Gross profit in the fiscal first quarter was $254.6 million compared with $263.7 million in the year-earlier quarter. Total operating expenses increased 5.6% to $206 million, primarily due to restructuring charges. Operating income was $48.6 million compared with $68.7 million a year ago.
Cash Flow & Liquidity
In the first three months of fiscal 2020, Dolby generated $31.2 million of net cash from operating activities compared with $57 million in the year-ago quarter. As of Dec 27, 2019, the company had $741.4 million in cash and equivalents with $179.2 million of non-current liabilities.
Dolby has provided guidance for second-quarter fiscal 2020. The company expects GAAP earnings per share in the range of 97 cents to $1.03 and non-GAAP earnings per share in the range of $1.15-$1.21, while revenues are anticipated to be $370-$390 million.
In addition, the company offered guidance for fiscal 2020. It currently estimates total revenues to be in the $1.30-$1.35 billion band. While GAAP gross margin is expected to be in the range of 87-88%, non-GAAP gross margin is projected to be 88-89%. The company expects GAAP earnings per share in the range of $2.64-$2.74 and non-GAAP earnings per share of $3.40-$3.50.
How Have Estimates Been Moving Since Then?
It turns out, estimates review flatlined during the past month.

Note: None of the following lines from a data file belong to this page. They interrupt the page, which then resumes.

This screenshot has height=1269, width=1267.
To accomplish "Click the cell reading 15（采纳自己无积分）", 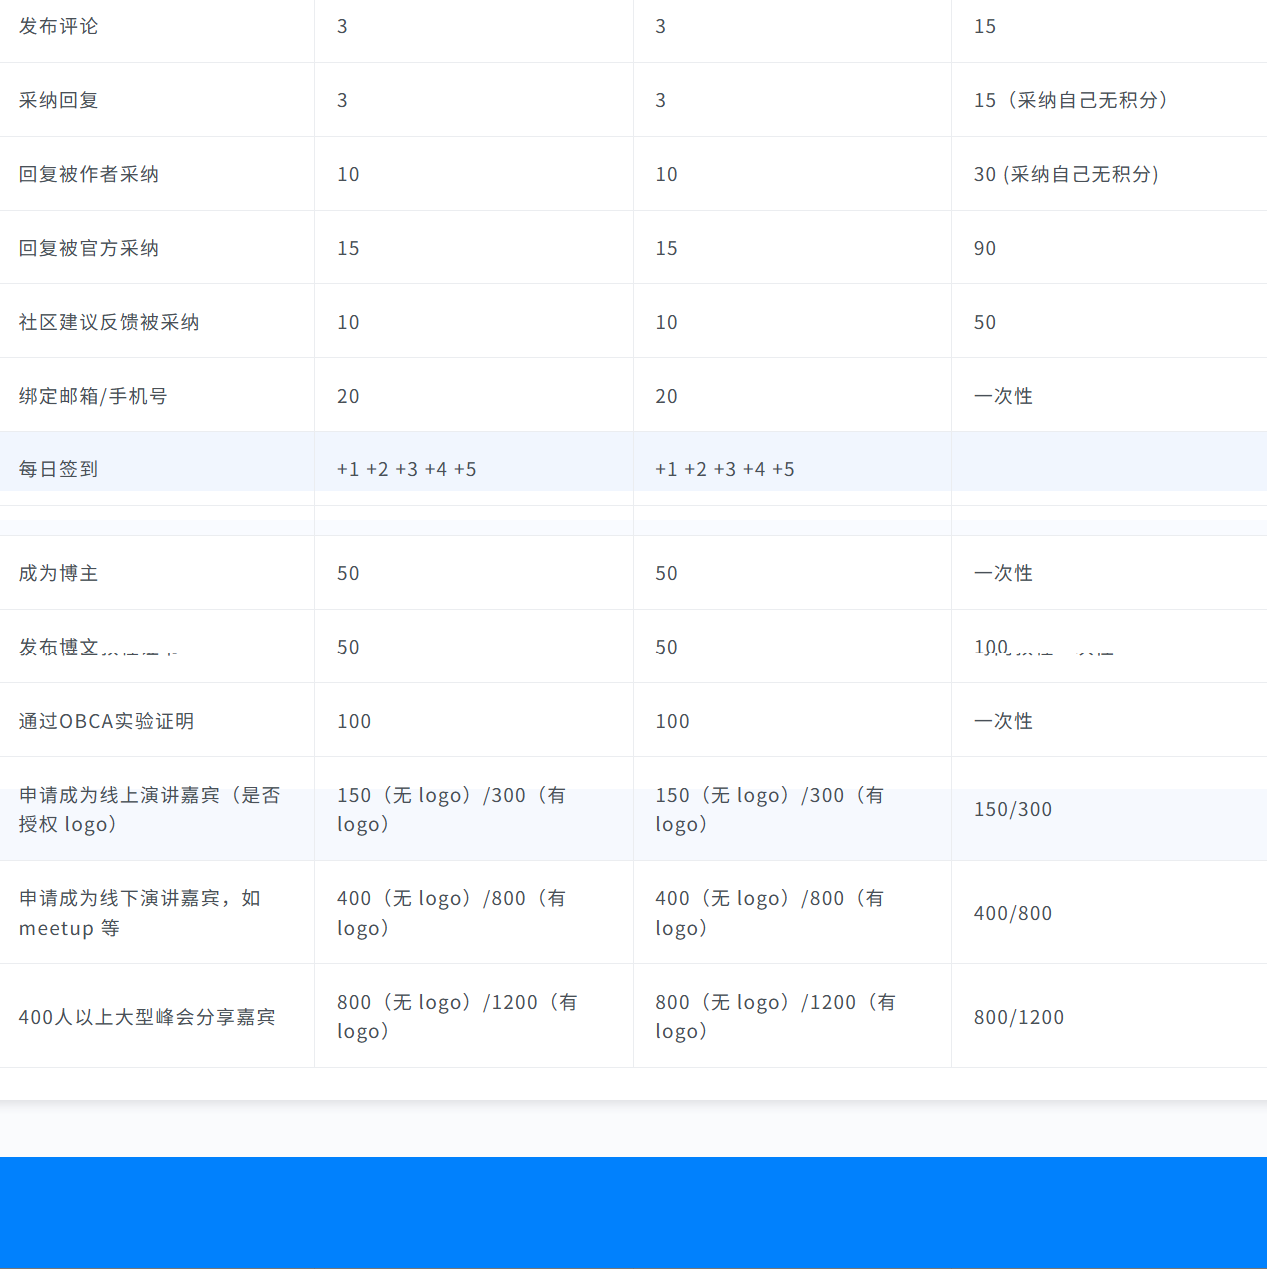I will pyautogui.click(x=1071, y=100).
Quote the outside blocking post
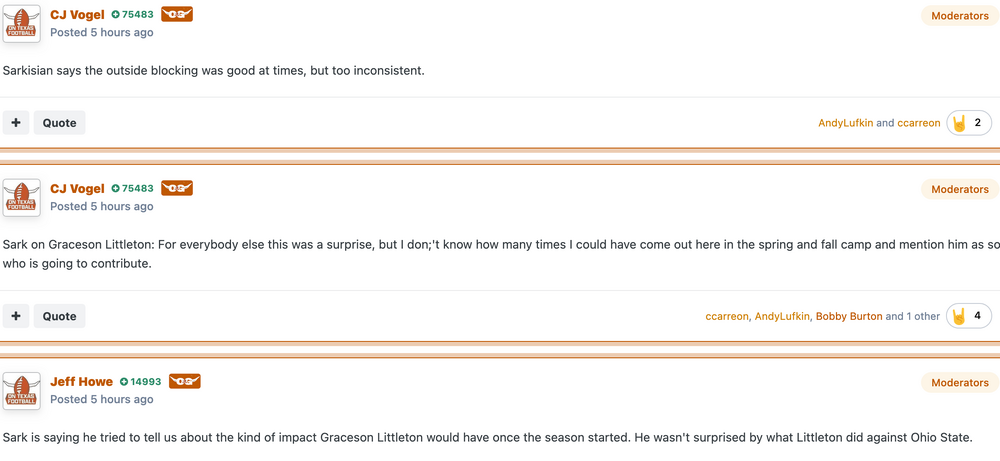Viewport: 1000px width, 461px height. [x=59, y=123]
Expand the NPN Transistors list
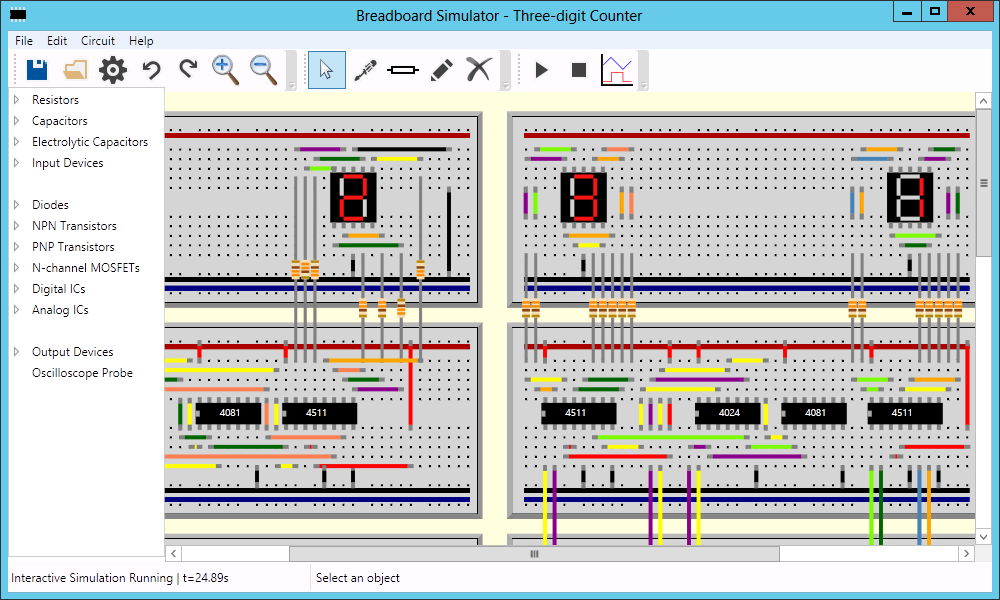This screenshot has height=600, width=1000. pyautogui.click(x=17, y=226)
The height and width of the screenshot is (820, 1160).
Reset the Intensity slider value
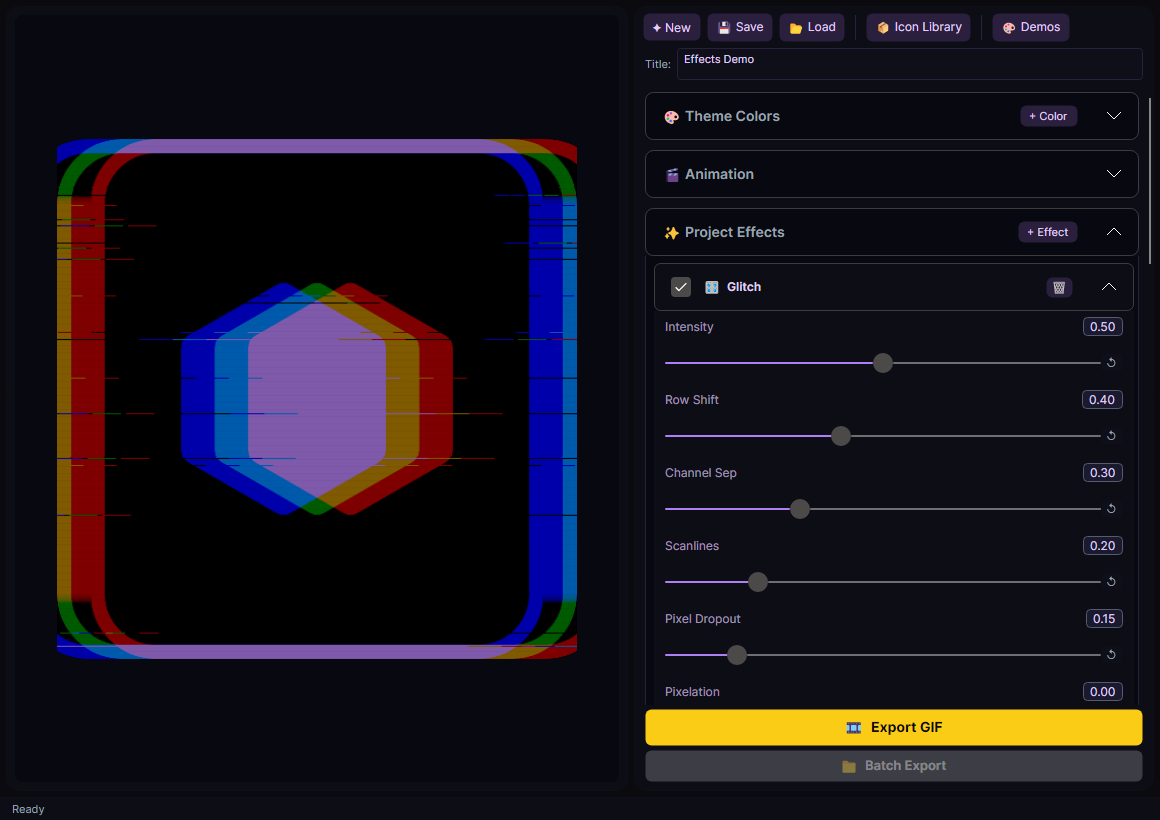click(1111, 363)
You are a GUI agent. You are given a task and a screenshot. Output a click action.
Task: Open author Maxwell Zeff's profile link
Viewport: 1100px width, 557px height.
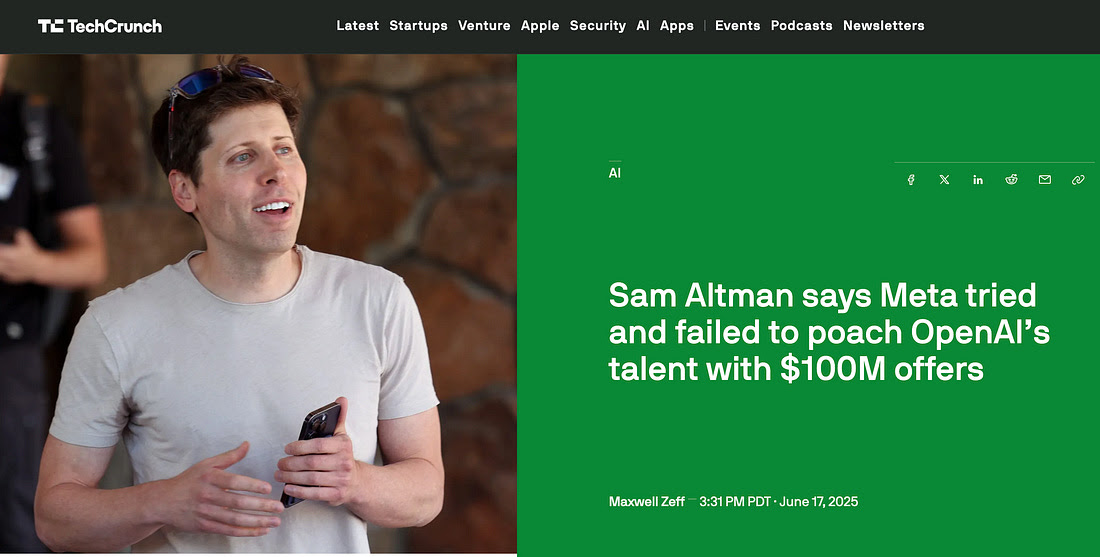[x=646, y=501]
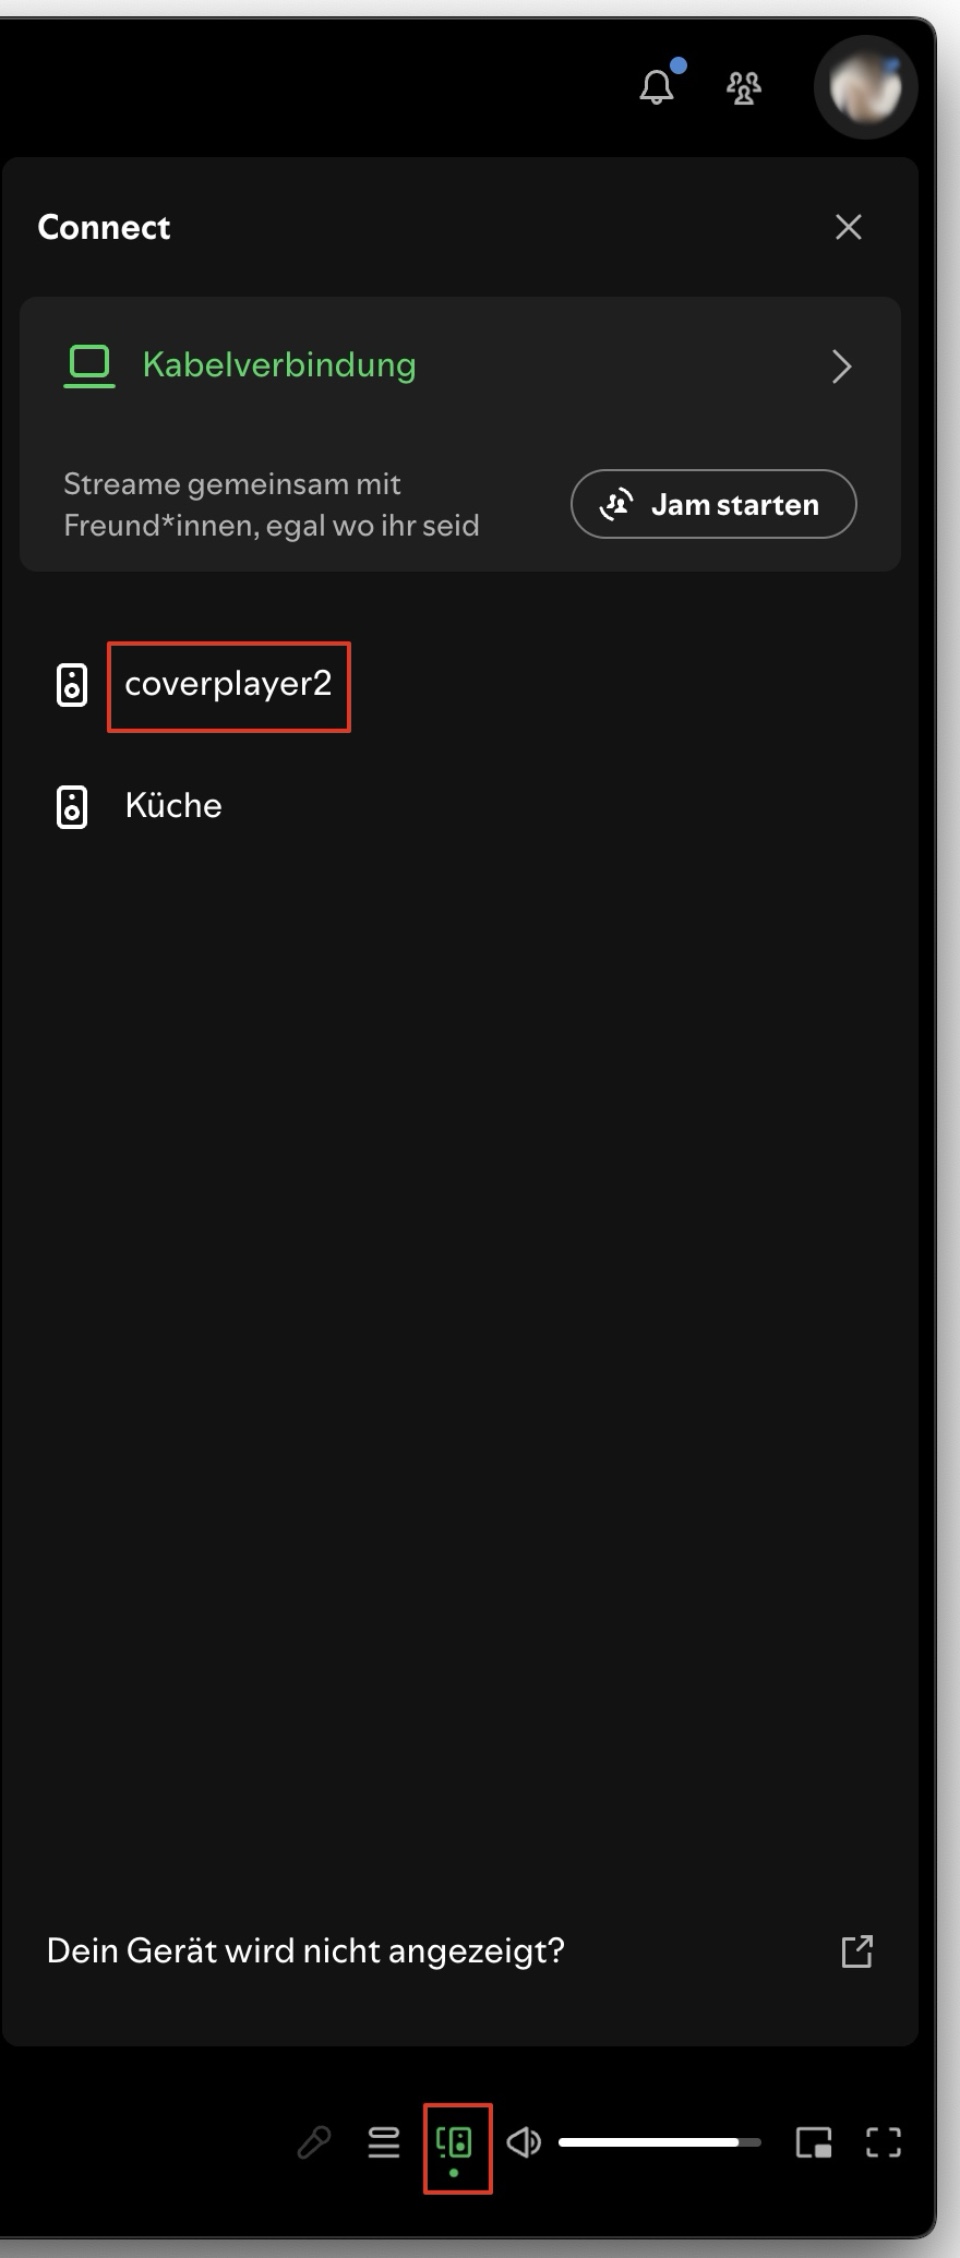Viewport: 960px width, 2258px height.
Task: Click the Kabelverbindung laptop icon
Action: pyautogui.click(x=89, y=365)
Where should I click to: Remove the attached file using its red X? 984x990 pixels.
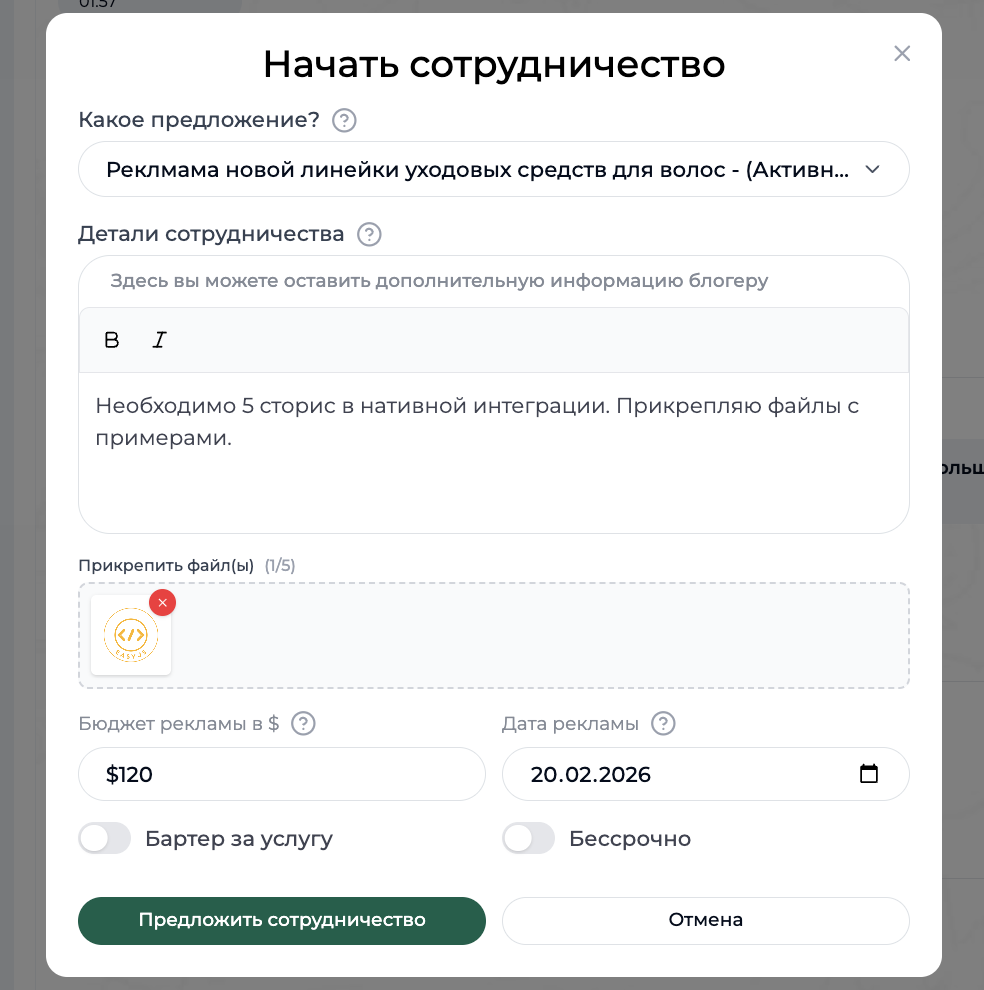(162, 603)
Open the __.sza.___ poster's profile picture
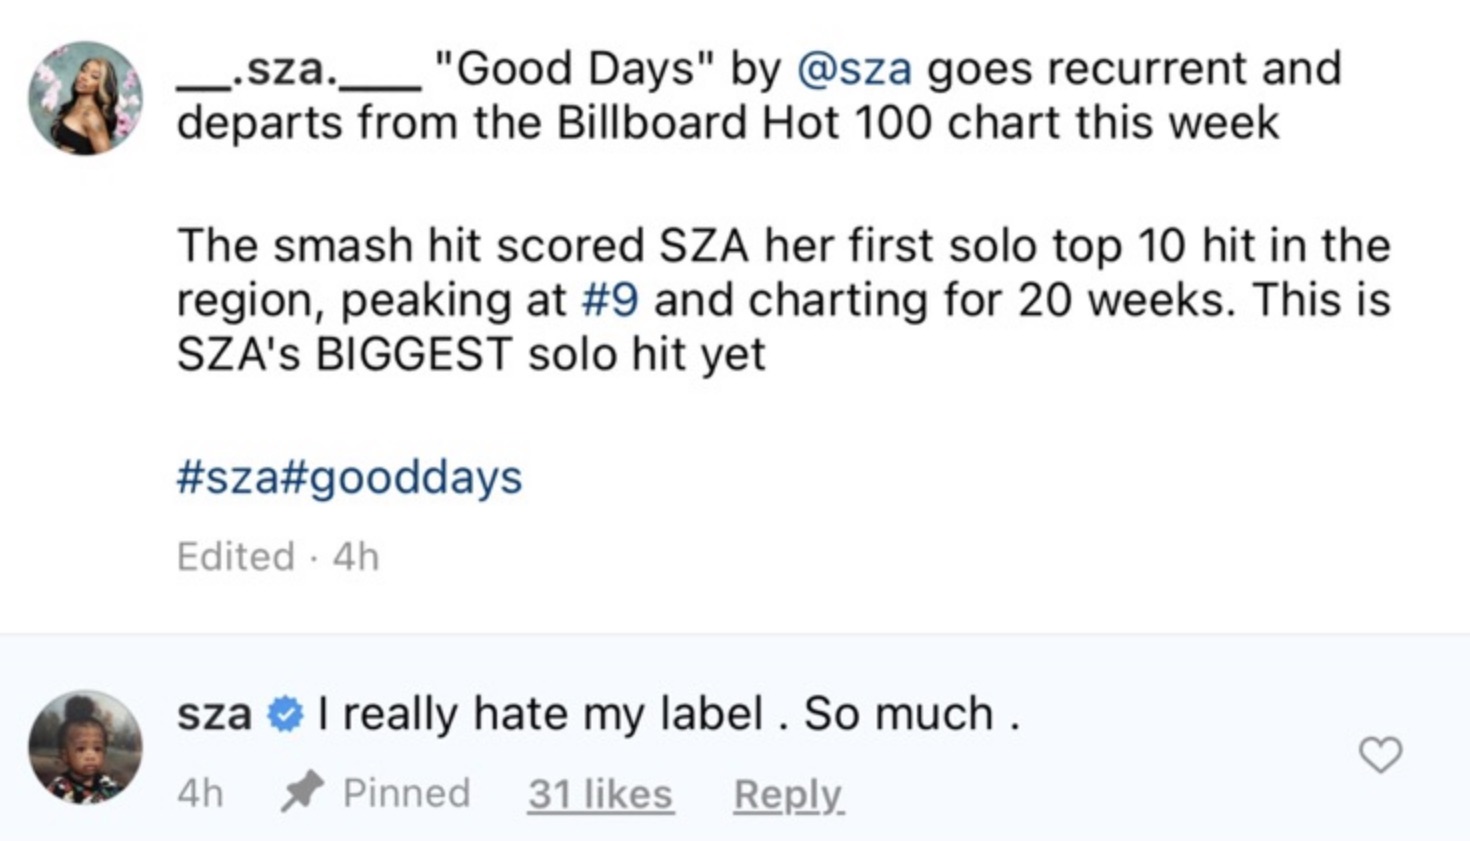 click(x=85, y=98)
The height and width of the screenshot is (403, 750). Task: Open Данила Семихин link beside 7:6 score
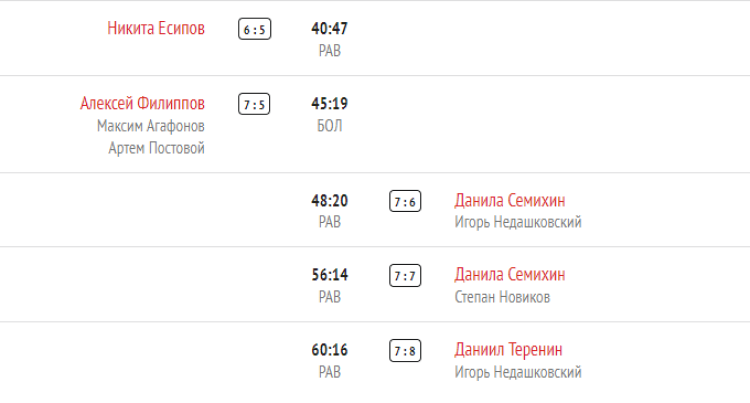click(509, 201)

Currently, Dolby Laboratories has a subpar Growth Score of D, however its Momentum Score is doing a lot better with a B. However, the stock was allocated a grade of D on the value side, putting it in the bottom 40% for this investment strategy.
Overall, the stock has an aggregate VGM Score of D. If you aren't focused on one strategy, this score is the one you should be interested in.
Dolby Laboratories has a Zacks Rank #3 (Hold). We expect an in-line return from the stock in the next few months.